**Directions**
The answer is the line that contains "This screenshot has width=388, height=150." followed by every later line of the entries below, each repeated exactly, and nothing else.

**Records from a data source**
*** Block opens ***
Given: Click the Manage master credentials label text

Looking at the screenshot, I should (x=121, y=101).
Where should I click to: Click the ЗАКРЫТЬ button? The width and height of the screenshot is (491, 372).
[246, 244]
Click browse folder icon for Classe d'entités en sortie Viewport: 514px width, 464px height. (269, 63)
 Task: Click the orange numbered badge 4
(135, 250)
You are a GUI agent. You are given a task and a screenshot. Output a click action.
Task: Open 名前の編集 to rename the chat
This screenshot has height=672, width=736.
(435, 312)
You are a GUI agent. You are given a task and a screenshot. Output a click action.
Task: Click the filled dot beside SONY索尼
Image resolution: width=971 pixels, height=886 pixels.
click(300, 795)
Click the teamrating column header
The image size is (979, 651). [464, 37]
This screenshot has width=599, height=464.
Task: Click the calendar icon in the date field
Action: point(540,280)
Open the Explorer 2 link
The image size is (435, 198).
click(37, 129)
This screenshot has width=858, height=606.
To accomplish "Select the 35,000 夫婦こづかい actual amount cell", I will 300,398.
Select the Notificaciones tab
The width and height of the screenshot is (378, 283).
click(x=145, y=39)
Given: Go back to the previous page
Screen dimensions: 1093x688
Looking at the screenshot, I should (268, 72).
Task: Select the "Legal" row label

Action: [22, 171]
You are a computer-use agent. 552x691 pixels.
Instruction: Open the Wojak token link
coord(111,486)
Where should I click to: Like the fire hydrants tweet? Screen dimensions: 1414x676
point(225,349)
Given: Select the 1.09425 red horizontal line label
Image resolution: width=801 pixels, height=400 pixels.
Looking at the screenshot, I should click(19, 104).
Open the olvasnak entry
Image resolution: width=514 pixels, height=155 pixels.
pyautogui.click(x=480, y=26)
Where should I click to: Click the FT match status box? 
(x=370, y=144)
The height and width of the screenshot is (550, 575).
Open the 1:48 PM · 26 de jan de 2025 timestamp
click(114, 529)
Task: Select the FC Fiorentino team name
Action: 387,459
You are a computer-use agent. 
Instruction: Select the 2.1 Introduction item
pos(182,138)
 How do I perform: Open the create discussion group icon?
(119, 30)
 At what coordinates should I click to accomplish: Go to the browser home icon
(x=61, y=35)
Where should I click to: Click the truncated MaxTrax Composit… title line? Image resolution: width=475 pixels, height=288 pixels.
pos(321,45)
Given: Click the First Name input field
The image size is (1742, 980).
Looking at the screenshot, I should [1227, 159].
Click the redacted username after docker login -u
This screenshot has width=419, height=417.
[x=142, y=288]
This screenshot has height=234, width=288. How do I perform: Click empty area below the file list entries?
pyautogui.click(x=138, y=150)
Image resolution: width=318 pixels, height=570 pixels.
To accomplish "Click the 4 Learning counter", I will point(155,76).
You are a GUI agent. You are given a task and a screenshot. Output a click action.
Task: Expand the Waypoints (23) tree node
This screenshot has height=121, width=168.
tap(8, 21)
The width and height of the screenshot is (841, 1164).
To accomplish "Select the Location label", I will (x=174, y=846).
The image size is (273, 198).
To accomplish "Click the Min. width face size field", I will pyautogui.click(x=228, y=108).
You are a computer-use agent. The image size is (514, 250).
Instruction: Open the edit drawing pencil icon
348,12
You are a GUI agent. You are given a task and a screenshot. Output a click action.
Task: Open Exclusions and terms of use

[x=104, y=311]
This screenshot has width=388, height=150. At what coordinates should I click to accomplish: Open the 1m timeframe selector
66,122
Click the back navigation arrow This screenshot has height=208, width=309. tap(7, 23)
*** Block closes ***
**Completed exercise**
This screenshot has width=388, height=150. At what coordinates should I click to accomplish: Open the 1m timeframe selector
66,122
Click the back navigation arrow This screenshot has height=208, width=309. tap(7, 23)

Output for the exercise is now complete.